Qui plus est, le nombre limité de DIM immigrant·e·s qui finissent par être acceptés dans les programmes de résidence sont plus susceptibles de vivre de la discrimination sur la base de leur origine que leurs pairs canadiens. Une étude de 2011 sur les comportements discriminatoires subis par les résidents en médecine de famille en Alberta a révélé qu’« une proportion considérablement plus grande de DIM immigrants ont perçu que leur origine ethnique, leur culture ou leur langue » était la cause de la discrimination qu’ils et elles vivaient, la plupart du temps sous forme de « commentaires verbaux inappropriés ».
Tout semble donc indiquer que les DIM rencontrent des embûches en raison de leur origine ou du pays où elles et ils ont étudié. Or, il appert qu’une diversité d’expérience dans le système de santé aurait de nombreux effets positifs. De fait, des DIM ont su exploiter leurs compétences interculturelles et multilingues pendant la pandémie de COVID-19, y compris parmi celles et ceux qui n’ont pas obtenu leur permis temporaire. L’AIMGA a rassemblé des vidéos, de la documentation écrite et des séances d’information virtuelles sur la COVID-19, traduites dans plusieurs langues par un groupe diversifié de plus de 1000 membres provenant de plus de 80 pays.
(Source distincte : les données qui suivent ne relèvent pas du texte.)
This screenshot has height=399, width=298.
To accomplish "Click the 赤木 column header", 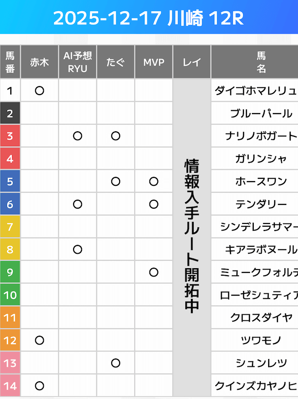I will (x=40, y=62).
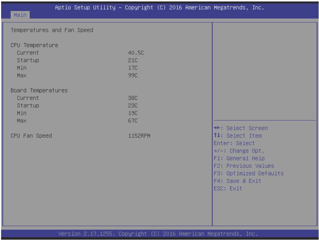This screenshot has height=240, width=319.
Task: Select the Board Temperatures heading
Action: coord(39,90)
L’Association a aussi aidé les services de santé de l’Alberta en rassemblant 500 travailleur·euse·s d’une usine d’emballage de viande aux prises avec une éclosion de COVID-19 pour leur transmettre plus d’information concernant le virus. Du personnel, 60 % étaient des travailleur·euse·s des Philippines; ces personnes ont reçu l’information grâce à 4 membres philippin·e·s de l’AIMGA, qui ont pu leur expliquer dans leur langue maternelle les risques et les symptômes associés à la COVID-19.
« Les bénévoles se sont porté·e·s volontaires pour cette tâche, parce que la médecine et le désir d’aider les autres sont leur passion, explique Deidre Lake, particulièrement en temps de crise sanitaire. C’est difficile à ignorer ». « C’est vraiment préjudiciable pour les personnes, la communauté et la société lorsque l’on a des gens hautement qualifiés qui ne peuvent mettre à profit leurs compétences et leurs connaissances », déplore-t-elle.
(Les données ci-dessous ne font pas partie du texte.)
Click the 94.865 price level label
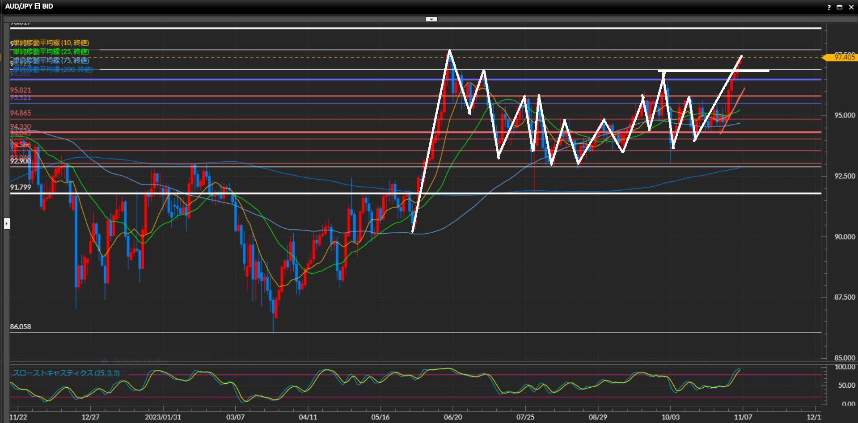The height and width of the screenshot is (423, 858). pos(21,113)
Maintenant, est-il juste de demander aux DIM de se mettre en danger pendant une pandémie sans leur permettre de pratiquer à long terme? En Ontario, 76 médecins ont contracté la COVID-19 jusqu’à maintenant et le système de santé de la province continue de composer avec des centaines de nouveaux cas par jour; la pression sur les médecins de l’Ontario devrait donc s’accentuer encore.
Entre-temps, un nombre important de DIM – dont certains sont spécialisés ou ont une expérience de terrain pertinente en contexte pandémique, par exemple en ventilation ou en maladies infectieuses – languissent, sans emploi ou sous-employés.
« Nous avons des membres qui travaillent comme chauffeurs pour Uber, qui travaillent comme préposés aux bénéficiaires ou comme agents de sécurité… Ce n’est certainement pas ce que ces gens avaient en tête lorsqu’elles et ils ont choisi d’immigrer au Canada », s’attriste Mme Lake. « Ça brise vraiment le cœur de voir notre pays laisser de côté toutes ces compétences et cette expérience ».